BALTIMORE — A Baltimore soldier was one of two troops killed last week in Iraq when a roadside bomb exploded near their convoy, the Department of Defense announced late Monday.

Sgt. 1st Class Neil A. Prince, 35, of Baltimore, and Spc. Casey Byers, 22, of Schleswig, Iowa, died June 11 in Taqaddum, Iraq, the Pentagon said.

Prince was assigned to the Army’s 2nd Battalion, 17th Field Artillery Regiment, 2nd Brigade Combat Team, 2nd Infantry Division, based at Fort Carson, Colo.

“It was a very unfortunate set of events” that led to Prince being in the convoy that was attacked, according to Lt. Col. Greg Hapgood, public affairs officer for the Iowa National Guard. Prince needed to travel to another city in Iraq and was being transported with the convoy when it encountered several improvised bombs, Hapgood said Monday night. One bomb detonated directly under Prince’s vehicle.

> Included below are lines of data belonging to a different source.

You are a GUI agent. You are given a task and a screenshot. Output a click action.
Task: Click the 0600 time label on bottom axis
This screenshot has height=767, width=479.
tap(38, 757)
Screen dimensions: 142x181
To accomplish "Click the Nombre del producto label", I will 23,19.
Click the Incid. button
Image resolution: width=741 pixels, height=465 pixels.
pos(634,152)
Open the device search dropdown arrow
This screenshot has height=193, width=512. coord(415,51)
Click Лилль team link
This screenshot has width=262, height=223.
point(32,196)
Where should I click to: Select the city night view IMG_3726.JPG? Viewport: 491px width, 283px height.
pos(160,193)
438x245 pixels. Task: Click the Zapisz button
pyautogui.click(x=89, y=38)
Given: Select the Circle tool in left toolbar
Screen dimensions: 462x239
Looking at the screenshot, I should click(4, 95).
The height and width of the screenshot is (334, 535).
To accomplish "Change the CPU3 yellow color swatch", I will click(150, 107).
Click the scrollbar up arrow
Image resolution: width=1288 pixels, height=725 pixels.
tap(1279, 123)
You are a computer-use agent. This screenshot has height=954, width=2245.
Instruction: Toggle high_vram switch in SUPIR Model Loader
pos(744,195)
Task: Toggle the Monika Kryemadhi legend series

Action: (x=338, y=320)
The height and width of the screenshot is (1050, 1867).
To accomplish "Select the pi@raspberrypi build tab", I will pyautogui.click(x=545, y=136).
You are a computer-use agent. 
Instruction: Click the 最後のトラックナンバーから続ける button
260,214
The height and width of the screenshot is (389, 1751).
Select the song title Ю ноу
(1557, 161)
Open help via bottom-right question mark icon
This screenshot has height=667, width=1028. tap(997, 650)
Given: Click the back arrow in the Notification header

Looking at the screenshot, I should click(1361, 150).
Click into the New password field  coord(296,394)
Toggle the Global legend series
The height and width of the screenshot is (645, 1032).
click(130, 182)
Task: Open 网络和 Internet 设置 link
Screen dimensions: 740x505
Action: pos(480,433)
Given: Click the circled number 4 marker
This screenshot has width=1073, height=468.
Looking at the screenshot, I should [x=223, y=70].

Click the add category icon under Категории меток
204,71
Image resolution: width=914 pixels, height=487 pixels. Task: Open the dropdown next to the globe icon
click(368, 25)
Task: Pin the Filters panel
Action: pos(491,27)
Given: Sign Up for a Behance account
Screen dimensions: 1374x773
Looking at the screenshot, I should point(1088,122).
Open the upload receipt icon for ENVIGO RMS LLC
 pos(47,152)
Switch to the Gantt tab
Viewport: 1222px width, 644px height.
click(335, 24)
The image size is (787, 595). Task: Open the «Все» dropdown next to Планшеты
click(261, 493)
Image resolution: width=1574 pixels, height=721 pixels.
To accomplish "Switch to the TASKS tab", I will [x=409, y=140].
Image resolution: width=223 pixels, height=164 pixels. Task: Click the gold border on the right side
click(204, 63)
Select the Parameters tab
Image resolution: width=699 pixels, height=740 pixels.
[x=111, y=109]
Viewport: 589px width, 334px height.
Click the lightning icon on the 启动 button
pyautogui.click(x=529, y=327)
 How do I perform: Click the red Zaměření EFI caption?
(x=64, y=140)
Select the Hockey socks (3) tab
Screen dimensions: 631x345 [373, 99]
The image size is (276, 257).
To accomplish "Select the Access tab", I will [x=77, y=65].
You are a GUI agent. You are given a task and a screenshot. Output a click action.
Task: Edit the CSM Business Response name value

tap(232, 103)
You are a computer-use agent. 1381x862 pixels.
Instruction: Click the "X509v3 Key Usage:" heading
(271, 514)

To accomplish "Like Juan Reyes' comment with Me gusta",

Hapgood said the convoy was moving equipment and soldiers when the first bomb went off, but that explosion didn’t injure anyone. The convoy stopped to secure the area, to search for insurgents and find out if they had other bombs when a second one exploded.

“Eventually, a third improvised explosive device, apparently quite powerful, detonated directly under an unarmored Humvee and destroyed the vehicle and killed both soldiers,” Hapgood said.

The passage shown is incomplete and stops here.